Looking ahead, it said: ‘Despite the ongoing macro-economic challenges our objectives remain unchanged and we are confident in our ability to deliver on our ambition for double digit revenue growth in FY25.’
It targets adjusted pretax profit of £36 million to £41 million, at best a 20% rise on-year.
ProCook surged 9.6% on improved annual results and a confident outlook.
The pots and pans seller said revenue in the year to March 31 rose 0.4% to £62.6 million from £62.3 million. It swung to a pretax profit of £700,000 from a loss of £6.5 million.
‘The group has had a strong start to the new financial year with trading momentum continuing to build on the trend established during the last financial year,’ it added.
During the first-quarter of the new year, like-for-like sales rose 3.5%.
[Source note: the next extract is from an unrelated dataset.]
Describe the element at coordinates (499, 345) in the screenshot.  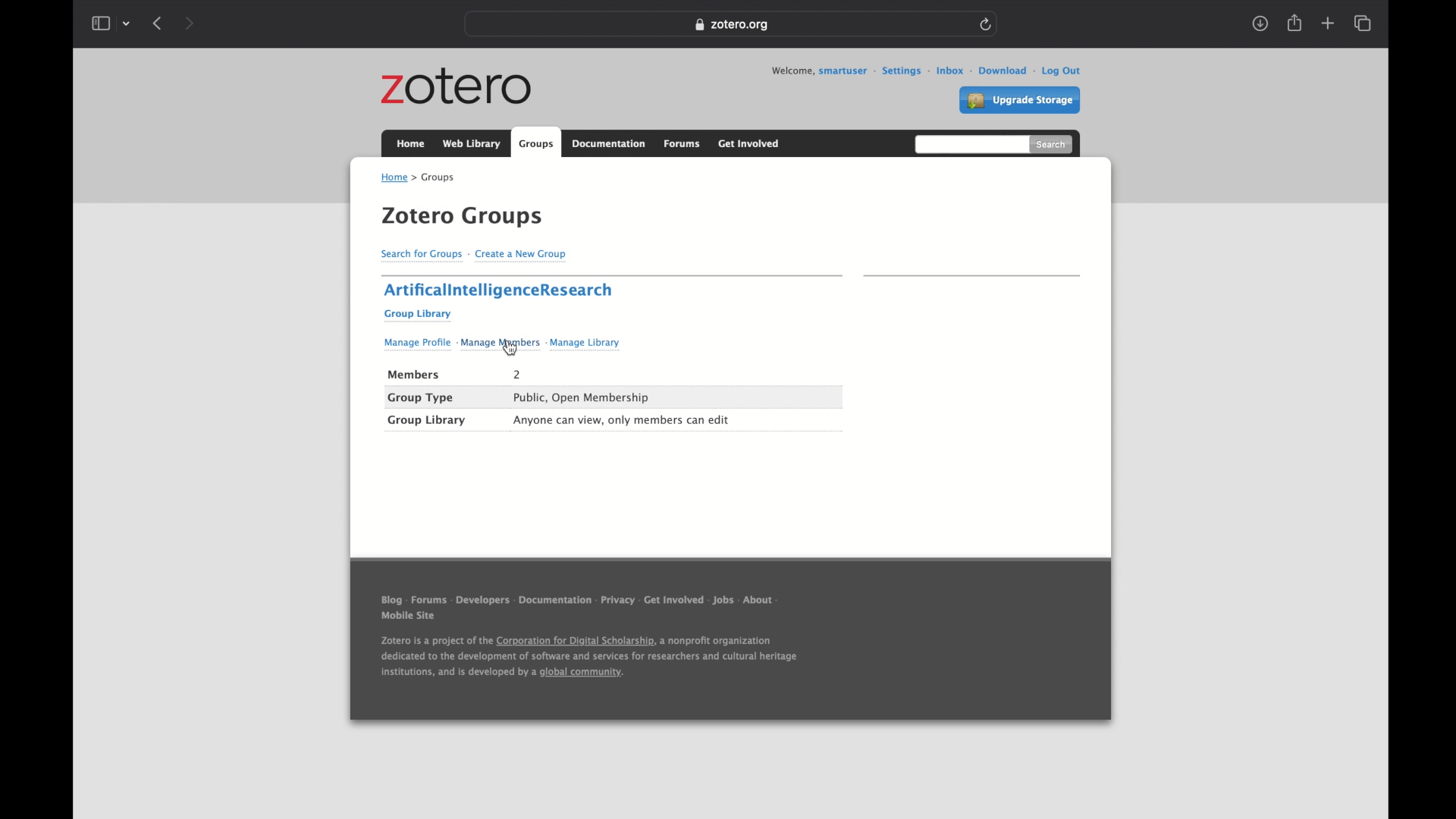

ProCook said: ‘Whilst mindful of the uncertain macro backdrop, we are confident in our unique specialist proposition and encouraged by the improving momentum we have been delivering over the last year.’
Brent oil was quoted at $84.58 a barrel early Wednesday, down from $85.05 at the time of the London equities close Tuesday. Gold was quoted at $2,315.71 an ounce, fading from $2,324.50 an ounce.